Combat stress with diet and exercise
We have all felt stress and strain at some point, but what about when it cripples your life? Around 12 million adults in the UK see a GP with mental health problems each year, many suffering from stress-related anxiety and depression. An estimated 45 million working days are lost every year through stress-related conditions, at a cost to the economy of over £3,000 million.
You might not think that stress and diet have anything to do with each other, but in actual fact they are inextricably linked. Our whole being, both physical and mental is impacted by diet and exercise. Sometimes it’s easy to see the effects of eating poorly – you may develop type 2 Diabetes if you eat too much sugar or perhaps you will get a diagnosis of high cholesterol after one too many greasy take aways, but other effects can be less obvious and more deadly.
Evidence suggests that eating a healthy diet can actually improve the symptoms of depression and stress. I guess none of us need to look too far to see the massive changes a healthy diet, some weight loss and regular exercise can sometimes make to someone who is feeling down or stressed.
The brain is a complex machine and like any machine if it isn’t treated properly it will not work properly. If we skip a meal, the brain appears to simply increase the drive in pathways leading to increased appetite and because a lack of food activates stress responses there is a lot of evidence to suggest the tight relationship between stress and obesity. On the other hand an absence of food brings about dramatic changes in the way our neurons communicate with each other as well, causing stress and perhaps even depression.
Of course depression and stress occur for many reasons - food and exercise aren’t going to be the primary cause or cure, but a healthy diet and exercising regularly will make you feel healthier and happier.
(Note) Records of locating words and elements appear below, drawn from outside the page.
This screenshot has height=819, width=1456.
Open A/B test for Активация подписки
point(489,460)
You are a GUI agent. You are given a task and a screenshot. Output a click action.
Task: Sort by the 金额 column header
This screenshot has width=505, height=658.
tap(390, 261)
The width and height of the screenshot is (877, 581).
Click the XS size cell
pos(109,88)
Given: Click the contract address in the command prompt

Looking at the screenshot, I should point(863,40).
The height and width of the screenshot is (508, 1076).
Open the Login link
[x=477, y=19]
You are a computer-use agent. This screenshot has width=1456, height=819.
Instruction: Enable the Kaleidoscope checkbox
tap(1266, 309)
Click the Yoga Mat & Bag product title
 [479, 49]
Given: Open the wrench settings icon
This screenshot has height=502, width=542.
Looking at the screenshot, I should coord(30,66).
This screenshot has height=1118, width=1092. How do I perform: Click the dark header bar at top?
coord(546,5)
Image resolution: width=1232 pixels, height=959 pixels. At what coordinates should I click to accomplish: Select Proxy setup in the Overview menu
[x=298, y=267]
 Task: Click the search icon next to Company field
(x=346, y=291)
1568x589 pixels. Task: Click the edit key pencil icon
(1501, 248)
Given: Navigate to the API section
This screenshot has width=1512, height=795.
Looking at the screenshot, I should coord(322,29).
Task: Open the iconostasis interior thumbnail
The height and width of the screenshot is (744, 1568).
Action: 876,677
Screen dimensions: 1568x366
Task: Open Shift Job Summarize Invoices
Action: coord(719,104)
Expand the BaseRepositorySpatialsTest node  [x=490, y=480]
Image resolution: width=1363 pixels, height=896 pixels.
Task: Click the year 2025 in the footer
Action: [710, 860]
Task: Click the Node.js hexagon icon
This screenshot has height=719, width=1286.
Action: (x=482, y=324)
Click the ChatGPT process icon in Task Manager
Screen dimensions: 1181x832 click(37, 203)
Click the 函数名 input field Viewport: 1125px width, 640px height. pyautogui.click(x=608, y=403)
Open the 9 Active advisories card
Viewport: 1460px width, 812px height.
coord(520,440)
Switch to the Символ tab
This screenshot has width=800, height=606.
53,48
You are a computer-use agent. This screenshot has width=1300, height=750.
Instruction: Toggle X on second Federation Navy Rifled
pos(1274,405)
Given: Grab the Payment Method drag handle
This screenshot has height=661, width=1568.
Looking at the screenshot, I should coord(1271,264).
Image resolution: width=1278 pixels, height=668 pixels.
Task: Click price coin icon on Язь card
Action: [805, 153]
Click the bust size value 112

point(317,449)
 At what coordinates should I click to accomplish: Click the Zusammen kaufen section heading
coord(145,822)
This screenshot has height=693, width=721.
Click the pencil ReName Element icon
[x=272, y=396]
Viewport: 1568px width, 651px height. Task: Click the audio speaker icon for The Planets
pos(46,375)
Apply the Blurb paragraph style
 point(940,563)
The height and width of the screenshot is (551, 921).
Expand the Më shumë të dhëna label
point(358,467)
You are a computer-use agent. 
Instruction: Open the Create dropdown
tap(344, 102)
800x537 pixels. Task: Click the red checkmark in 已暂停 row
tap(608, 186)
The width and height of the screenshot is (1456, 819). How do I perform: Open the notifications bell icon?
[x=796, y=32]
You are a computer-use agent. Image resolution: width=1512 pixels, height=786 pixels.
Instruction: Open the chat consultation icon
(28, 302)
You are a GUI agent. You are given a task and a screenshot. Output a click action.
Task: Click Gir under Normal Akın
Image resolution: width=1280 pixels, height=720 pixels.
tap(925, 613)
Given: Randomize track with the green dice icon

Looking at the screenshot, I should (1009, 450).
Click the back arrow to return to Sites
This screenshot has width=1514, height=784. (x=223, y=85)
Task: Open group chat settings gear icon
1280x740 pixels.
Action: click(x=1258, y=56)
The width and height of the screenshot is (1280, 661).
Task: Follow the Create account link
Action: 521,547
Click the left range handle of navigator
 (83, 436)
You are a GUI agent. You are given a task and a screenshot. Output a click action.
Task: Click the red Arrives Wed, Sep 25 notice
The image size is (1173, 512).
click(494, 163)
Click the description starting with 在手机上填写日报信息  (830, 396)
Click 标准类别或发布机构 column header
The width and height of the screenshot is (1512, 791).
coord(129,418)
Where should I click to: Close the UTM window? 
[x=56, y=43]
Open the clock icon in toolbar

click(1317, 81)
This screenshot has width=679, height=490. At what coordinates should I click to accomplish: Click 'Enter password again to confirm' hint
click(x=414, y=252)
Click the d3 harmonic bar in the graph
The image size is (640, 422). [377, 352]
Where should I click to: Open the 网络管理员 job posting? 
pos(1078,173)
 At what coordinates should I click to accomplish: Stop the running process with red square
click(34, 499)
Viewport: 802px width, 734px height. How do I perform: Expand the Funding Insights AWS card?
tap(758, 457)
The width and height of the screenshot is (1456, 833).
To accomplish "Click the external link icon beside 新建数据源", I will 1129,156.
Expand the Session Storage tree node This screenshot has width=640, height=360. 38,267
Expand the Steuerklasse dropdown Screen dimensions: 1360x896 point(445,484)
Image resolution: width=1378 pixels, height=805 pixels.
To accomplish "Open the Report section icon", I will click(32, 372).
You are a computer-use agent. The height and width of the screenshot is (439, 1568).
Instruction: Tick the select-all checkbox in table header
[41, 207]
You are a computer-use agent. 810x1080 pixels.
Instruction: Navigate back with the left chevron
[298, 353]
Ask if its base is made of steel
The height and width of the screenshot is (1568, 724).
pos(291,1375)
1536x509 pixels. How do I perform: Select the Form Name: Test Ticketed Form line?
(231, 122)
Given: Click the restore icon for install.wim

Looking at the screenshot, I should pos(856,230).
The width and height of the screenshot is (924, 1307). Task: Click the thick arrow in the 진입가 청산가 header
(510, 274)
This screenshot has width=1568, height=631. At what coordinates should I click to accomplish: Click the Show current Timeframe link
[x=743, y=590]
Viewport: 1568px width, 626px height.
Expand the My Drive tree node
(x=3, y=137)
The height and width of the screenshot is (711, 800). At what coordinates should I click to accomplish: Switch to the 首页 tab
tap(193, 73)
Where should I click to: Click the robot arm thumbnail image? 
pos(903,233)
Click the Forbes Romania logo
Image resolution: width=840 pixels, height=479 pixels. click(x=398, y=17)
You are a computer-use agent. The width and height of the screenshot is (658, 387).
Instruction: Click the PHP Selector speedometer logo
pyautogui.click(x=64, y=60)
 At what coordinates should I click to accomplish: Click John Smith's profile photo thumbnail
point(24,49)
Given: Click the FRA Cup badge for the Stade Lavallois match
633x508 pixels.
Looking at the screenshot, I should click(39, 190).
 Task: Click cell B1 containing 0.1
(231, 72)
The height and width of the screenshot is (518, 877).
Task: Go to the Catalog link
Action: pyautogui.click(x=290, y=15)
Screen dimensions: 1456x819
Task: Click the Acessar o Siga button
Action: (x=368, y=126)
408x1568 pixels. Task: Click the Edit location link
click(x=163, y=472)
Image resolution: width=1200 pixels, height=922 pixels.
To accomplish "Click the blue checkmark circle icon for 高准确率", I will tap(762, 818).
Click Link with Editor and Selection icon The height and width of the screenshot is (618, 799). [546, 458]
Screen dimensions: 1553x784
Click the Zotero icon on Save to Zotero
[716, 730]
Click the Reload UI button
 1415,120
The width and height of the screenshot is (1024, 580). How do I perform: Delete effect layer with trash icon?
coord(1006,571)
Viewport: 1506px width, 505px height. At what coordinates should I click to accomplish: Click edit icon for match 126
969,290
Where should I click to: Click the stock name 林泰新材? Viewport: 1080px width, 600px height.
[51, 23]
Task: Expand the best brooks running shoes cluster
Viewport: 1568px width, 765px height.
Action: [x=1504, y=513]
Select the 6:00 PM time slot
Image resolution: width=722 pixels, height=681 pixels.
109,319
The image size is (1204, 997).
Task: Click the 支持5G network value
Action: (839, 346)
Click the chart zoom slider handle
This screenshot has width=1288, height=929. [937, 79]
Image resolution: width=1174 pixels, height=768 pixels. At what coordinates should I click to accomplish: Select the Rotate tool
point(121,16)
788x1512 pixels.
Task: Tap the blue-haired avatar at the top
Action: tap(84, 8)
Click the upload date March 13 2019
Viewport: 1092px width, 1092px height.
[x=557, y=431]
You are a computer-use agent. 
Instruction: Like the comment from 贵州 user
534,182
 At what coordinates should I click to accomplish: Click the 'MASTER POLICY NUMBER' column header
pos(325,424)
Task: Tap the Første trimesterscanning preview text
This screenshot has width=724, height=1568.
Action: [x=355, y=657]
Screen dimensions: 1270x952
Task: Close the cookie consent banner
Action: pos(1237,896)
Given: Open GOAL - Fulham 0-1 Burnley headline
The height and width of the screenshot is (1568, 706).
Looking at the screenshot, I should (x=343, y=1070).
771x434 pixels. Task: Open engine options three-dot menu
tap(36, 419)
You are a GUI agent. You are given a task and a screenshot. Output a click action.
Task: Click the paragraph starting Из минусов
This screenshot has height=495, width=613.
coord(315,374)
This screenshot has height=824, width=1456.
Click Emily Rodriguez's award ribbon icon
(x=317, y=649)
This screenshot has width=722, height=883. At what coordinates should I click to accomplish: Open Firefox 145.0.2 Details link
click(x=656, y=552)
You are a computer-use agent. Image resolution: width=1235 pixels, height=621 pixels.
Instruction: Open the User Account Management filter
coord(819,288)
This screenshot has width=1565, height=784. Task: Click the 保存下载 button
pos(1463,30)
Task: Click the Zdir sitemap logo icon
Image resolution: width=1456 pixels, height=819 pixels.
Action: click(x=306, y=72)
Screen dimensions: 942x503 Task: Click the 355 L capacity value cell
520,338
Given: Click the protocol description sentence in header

So what can you do to help boost your mood?
Exercise can reduce the amount of stress hormones released by the body and we should all aim to get at least 30 minutes per day.
Reduce caffeine – While a few cups of coffee during the day can help sharpen your wits, more than five or six can heighten the stress reaction by stimulating excess adrenaline.
A diet rich in carbohydrates in one of the most effective weapons in fighting stress. They stimulate the brain’s production of the feel good chemicals, endorphins and can help stress-prone people cope with stressful situations.
Magnesium can help some of the physical side effects of stress. Low levels of magnesium can make the effect of “noise stress” much worse - roaring traffic, loud music, next door’s kids and the like. Top it up with foods such as nuts, dried fruit, sardines, green leafy vegetables, wholegrains and pulses.
The body uses more vitamin C when under stress and a low intake can weaken the immune system and make it difficult to fight infections and heal wounds. Good sources of vitamin C are strawberries, kiwis, citrus fruit, fruit juice, tomatoes and potatoes.
B vitamins are essential for the nervous system as they help to reduce stress levels. Eat lots of wholegrains, lean meat, fish, nuts, milk, pulses and peas.
Make breakfast a priority. Research at Bristol University found that people aged between 20 and 79 who ate breakfast every day were less stressed, and suffered less emotional distress and depression that people who skipped breakfast.
Do Eat a healthy snack mid morning and afternoon to help keep energy levels high.
Don’t Deny yourself the odd sweet treat if it is what you really fancy. Any form of carbohydrate will help calm and soothe. Moderate chocolate consumption can help life more tolerable – according to the Association for Research into the Science of Life.
Although these changes to your diet won’t take the stresses and strains out of everyday living, they will help you cope that little bit better. So go on, eat healthily and feel better.
If you are experiencing excessive stress or feeling depressed for a prolonged period please contact your GP.